The Future of Local Food in Kirklees

Experts in public health and sustainability shared their research and discussed the next steps for our local food economy with 60 participants at a special event at the University of Huddersfield on 15th February 2016.

Developing a strong and sustainable food economy in Kirklees
Download the report (PDF)

Developing a Strong and Sustainable Food Economy in Kirklees report (PDF)

This report by Dr John Lever from the Centre for Sustainable and Resilient Communities was launched at the Future of Local Food in Kirklees event.

Commissioned by Kirklees Council’s Public Health directorate, the report provides evidence of how the current Kirklees food system contributes to the aim of making local people and the economy more resilient.

The research had three main objectives:

  • To explore the potential impact of local food on economic development.
  • To examine possible frameworks for an independent Kirklees food partnership.
  • To develop awareness and promote the significance of these issues.

The report describes and praises many aspects of food strategy and community developments in Kirklees, but it also flags up causes for concern, such as a decline in attendance in local farmers’ markets and food festivals in the district. They are being shunned by some producers because of higher rents and lower takings.

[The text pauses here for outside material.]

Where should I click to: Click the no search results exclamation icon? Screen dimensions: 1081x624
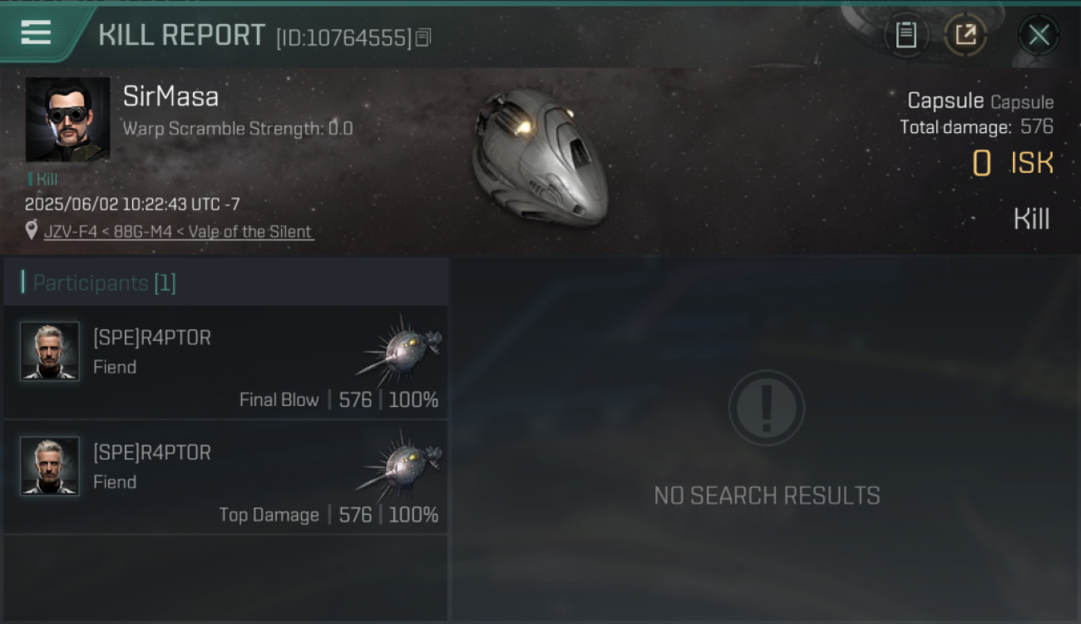(767, 408)
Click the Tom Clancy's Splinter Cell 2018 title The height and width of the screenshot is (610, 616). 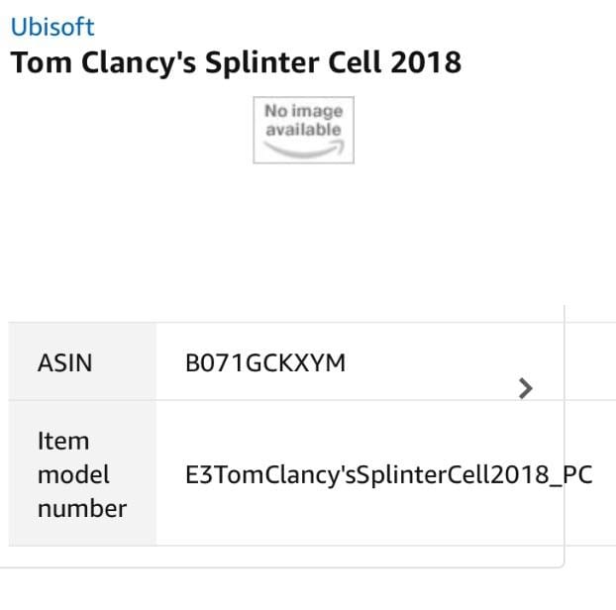click(236, 62)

The concept of a regional food hub – which offers services such as help with distribution, storage and marketing so that local producers can boost their market share – is well-advanced in the USA (see the USDA Regional Food Hub Resource Guide (PDF). But there are also pioneering examples in the UK, and Dr Lever researched several of them.

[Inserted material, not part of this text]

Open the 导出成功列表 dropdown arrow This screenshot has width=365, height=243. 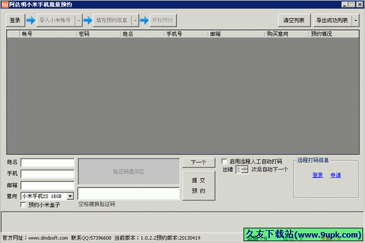point(356,21)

He believes that the best model for Kirklees to emulate would be the Brighton and Hove Food Partnership, a not-for-profit company that stresses – in its own words – “social equity, economic prosperity, environmental sustainability, global fair trade and the health and wellbeing of all residents”.

Key findings
  1. Many community food enterprises exist in isolation and there is little to bind them together beyond small reciprocal exchanges.
  2. The community food sector needs more support and Kirklees should focus on the many good things that are already happening across the borough.
  3. Redefining what is meant by ‘local food’ would improve the effectiveness of local supply chains and enable better procurement.
  4. Better local procurement and sourcing would enable local producers and entrepreneurs to make a more effective contribution to the local economy.
  5. A system of local / sub regional food hubs is already in place across Kirklees comprised of community retailers, farm shops and schools.
  6. There is wide support for the development of an independent Kirklees food partnership and central food hub to coordinate these initiatives more effectively.
  7. The Brighton and Hove Food Partnership provides a good model for Kirklees to follow, but the right people must be involved from the outset if any new approach is to be successful.
  8. Any new agenda must ensure that all the diverse communities across Kirklees, deprived as well as affluent, benefit from any new ways of working.
  9. Better planning and public policies are needed if the joint Kirklees Health & Wellbeing and Economic Strategies are to bring about outcomes that cut across different areas of service delivery.
  10. More commitment and support for partnership working is needed across all sectors in West Yorkshire.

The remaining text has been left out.